One offering in the area of race relations was “Cultural Cues for Working with African Americans.” The presenter of this workshop served for four years as the Director of Equity and Race Relations for Seattle Public Schools. The conference also featured “Interrupting Oppression in the Classroom” which is “an approach to subverting the dominant paradigm by changing the way mainstream American culture uses language.” That session sought to “identify oppressive language and behavior in the classroom.”

The session “Making A Mountain Out of a Molehill: Racial Microaggressions in Everyday Life” drew on the work of Columbia University professor Derald Wing Sue.
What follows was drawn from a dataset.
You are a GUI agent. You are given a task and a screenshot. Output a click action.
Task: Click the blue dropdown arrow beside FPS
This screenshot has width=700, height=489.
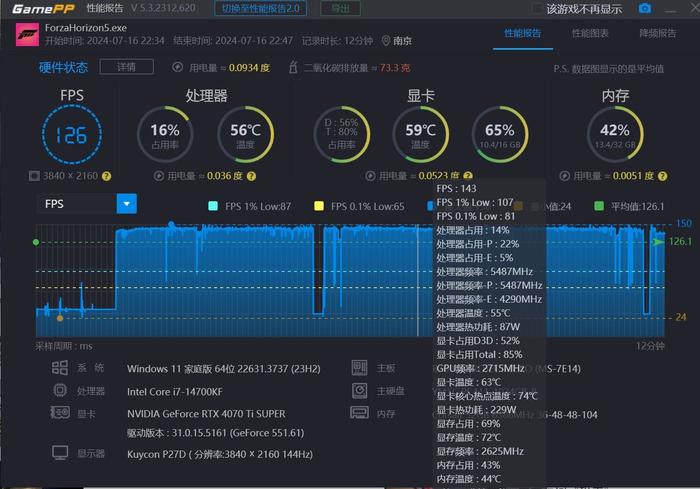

Sue describes racial microaggressions as “the brief and everyday slights, insults, indignities, and denigrating messages sent to people of color by well-intentioned White people who are unaware of the hidden messages being communicated.” (Psychology Today, 10-05-2010) Sue and his followers suggest that we actually should make a mountain out of a molehill, in this case.

As “educators who experience varying degrees of privilege,” recognition of the ways “oppression affects the lives of students marginalized by race, class, language, gender, and sexual orientation” and “helping students to become agents of their own change” were the goals of “Teacher as Ally, Teacher as Advocate.”

Activism

Several workshops sought to encourage student political activism. “Rethinking Democracy & Organizing for Change” provided a “hands-on, interactive training [that] is designed to equip youth with the self-confidence, knowledge, and skills to understand how our democracy was hijacked, the authoritarian tendencies that obstruct democracy, the critical link between human rights and values that lie at the core of real democracy, and how to design and implement effective action plans to build a movement and change the world.” The presenter of this workshop, Riki Ott, is cofounder and director of Ultimate Civics, which aims to work in schools encouraging students “to challenge corporate power and co-create the democracy we thought we had.”

During the workshop “Web of Injustice,” educators were presented with a unit encouraging students to write “a formal declaration using the Declaration of Independence and the Occupy Movement Declaration as mentor texts.” The student would start with an injustice relevant to his or her “group” and then create a declaration based on a “web of injustices,” whatever that may be.

To keep the ranks engaged and fortified, the social justice associations offered “Creating Local Teacher-to-Teacher Social Justice Networks” stating: “Many teachers who are passionate about social justice do not have a local network of likeminded teachers to rely on.”

For the union-oriented educator there were the following workshops: “How to Build a Social Justice Caucus in Your Union,” “Transforming Teacher Unions: How Can Unions Be a Force for Social Justice?” and “Revival of the Strike.”